▸ Problem requirements:
Carry on writing the sample bug triage report on the connection pool outage below, starting right after its last line.

Sample Bug Triage Report
This is a sample incident investigation report for a fictional company. It demonstrates my approach to production debugging: systematic investigation, clear documentation, and actionable prevention measures.
Incident Summary
| Severity: | P1 — Customer-facing outage |
| Duration: | 47 minutes (14:23 - 15:10 UTC) |
| Impact: | ~2,400 failed API requests, 340 affected users |
| Root Cause: | Connection pool exhaustion from unreleased database connections |
Timeline
PagerDuty triggers. On-call engineer acknowledges within 2 minutes.
Error logs show ETIMEDOUT connecting to PostgreSQL. Database metrics show normal CPU/memory. Connection count at limit (100/100).
Noticed connections accumulating over past 6 hours. Each pod holding 8-12 connections but queries per second remained constant. Connections not being returned to pool.
Deployment at 08:15 UTC introduced a new endpoint that queries the database but doesn't release the connection on error paths. Error handling returns early without calling connection.release().
Rolled back to previous deployment. Connection count begins dropping.
All pods healthy. Error rate back to baseline (<0.1%). Incident resolved.
Root Cause Analysis
The Bug
A new /api/reports/generate endpoint was added in commit a3f7c2d. The endpoint queries multiple tables to generate a report. The code acquired a database connection from the pool but only released it in the success path:
// ❌ Buggy code
async function generateReport(userId) {
const connection = await pool.getConnection();
const user = await connection.query('SELECT * FROM users WHERE id = ?', [userId]);
if (!user) {
return { error: 'User not found' }; // Connection leaked!

▸ Material provided:

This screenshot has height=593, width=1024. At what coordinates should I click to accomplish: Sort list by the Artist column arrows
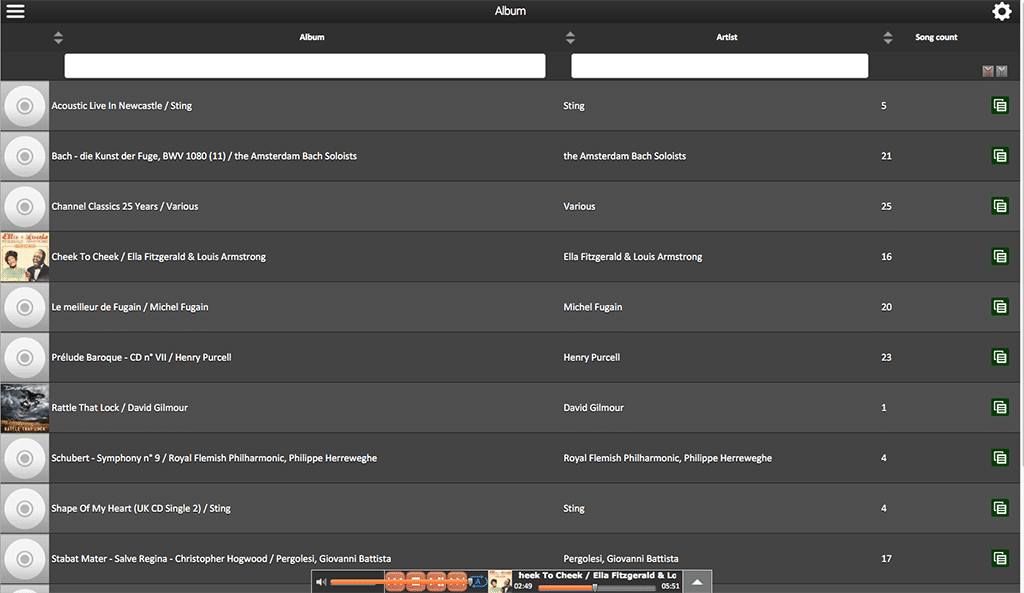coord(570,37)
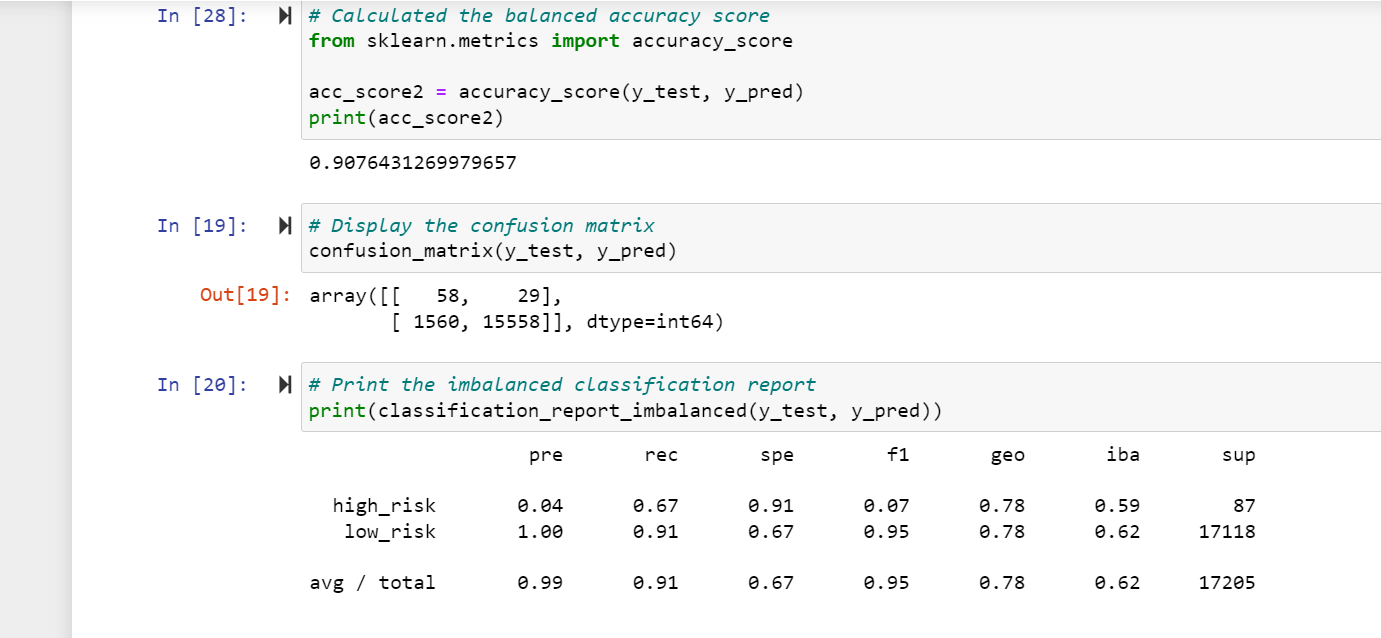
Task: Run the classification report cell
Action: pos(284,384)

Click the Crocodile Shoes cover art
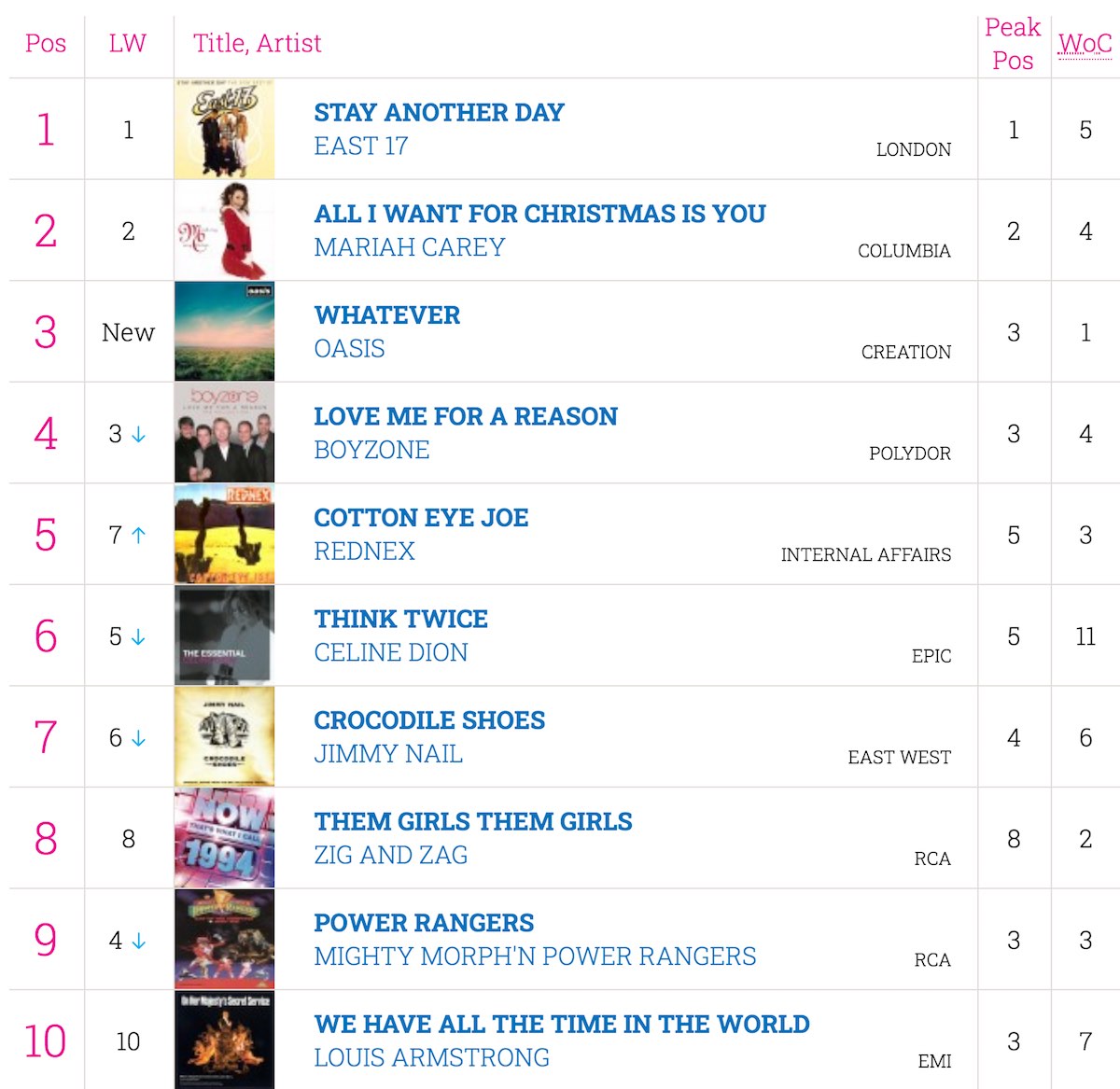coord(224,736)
* * *
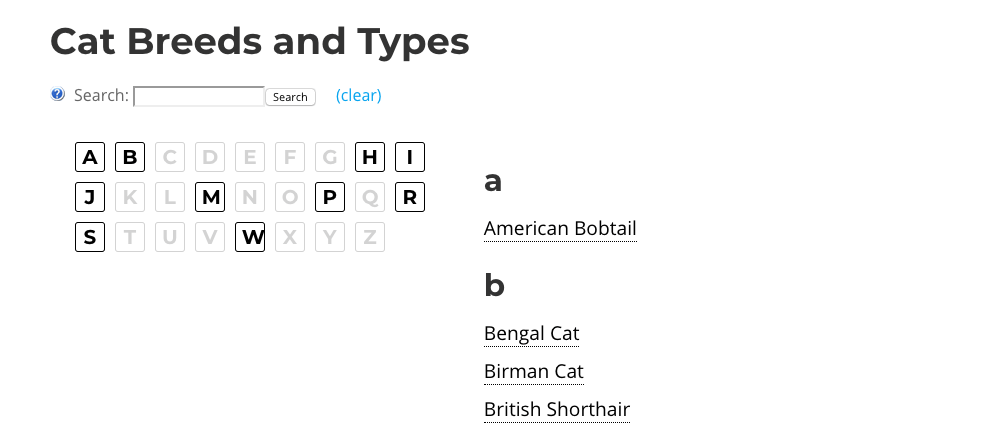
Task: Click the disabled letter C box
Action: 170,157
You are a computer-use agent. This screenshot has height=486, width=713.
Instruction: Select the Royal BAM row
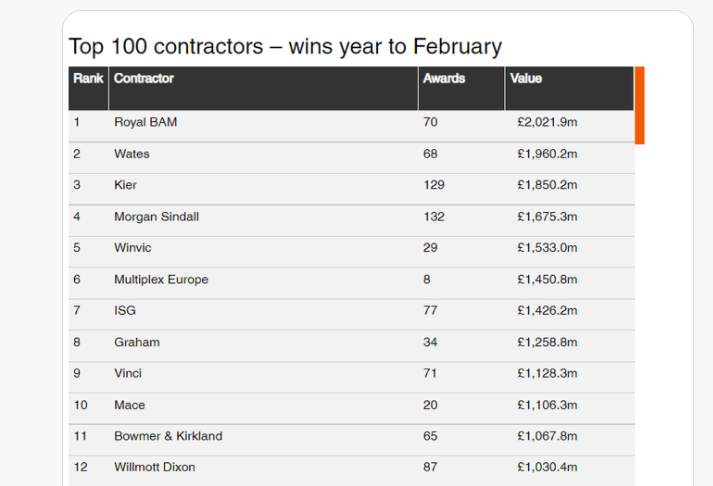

▸ Output for this task:
}
const data = await connection.query('SELECT * FROM reports WHERE user_id = ?', [userId]);
connection.release(); // Only reached on success
return { data };
}Why It Wasn't Caught
- Happy path testing: Unit tests only covered successful report generation
- Low error rate in staging: Test users always existed, so error path never triggered
- Gradual onset: Connection leak was slow (1-2 connections per minute), took 6 hours to exhaust pool
The Fix
// ✅ Fixed code
async function generateReport(userId) {
const connection = await pool.getConnection();
try {
const user = await connection.query('SELECT * FROM users WHERE id = ?', [userId]);
if (!user) {
return { error: 'User not found' };
}
const data = await connection.query('SELECT * FROM reports WHERE user_id = ?', [userId]);
return { data };
} finally {
connection.release(); // Always releases, even on error
}
}Prevention Measures
Added ESLint rule requiring try/finally pattern for all database operations. Fails CI if connection.release() is not in a finally block.
Added Datadog dashboard tracking active connections per pod. Alert if any pod holds >50% of max connections for >5 minutes.
PR template now includes checkbox: "Error paths tested and connections verified released." Code review checklist updated.
Configured pool to automatically release connections held longer than 30 seconds. Provides safety net for future leaks.
Lessons Learned
- Gradual failures are harder to catch than sudden ones — invest in trend alerts, not just threshold alerts
- Resource exhaustion often manifests as unrelated symptoms (timeouts vs. "out of connections")
- The fix is often simpler than the investigation — finding the bug is the hard part
- Prevention > detection > response — lint rules catch bugs before they ship
This report demonstrates my incident investigation methodology. I focus on systematic root cause analysis, clear timelines, and actionable prevention measures that reduce future incidents.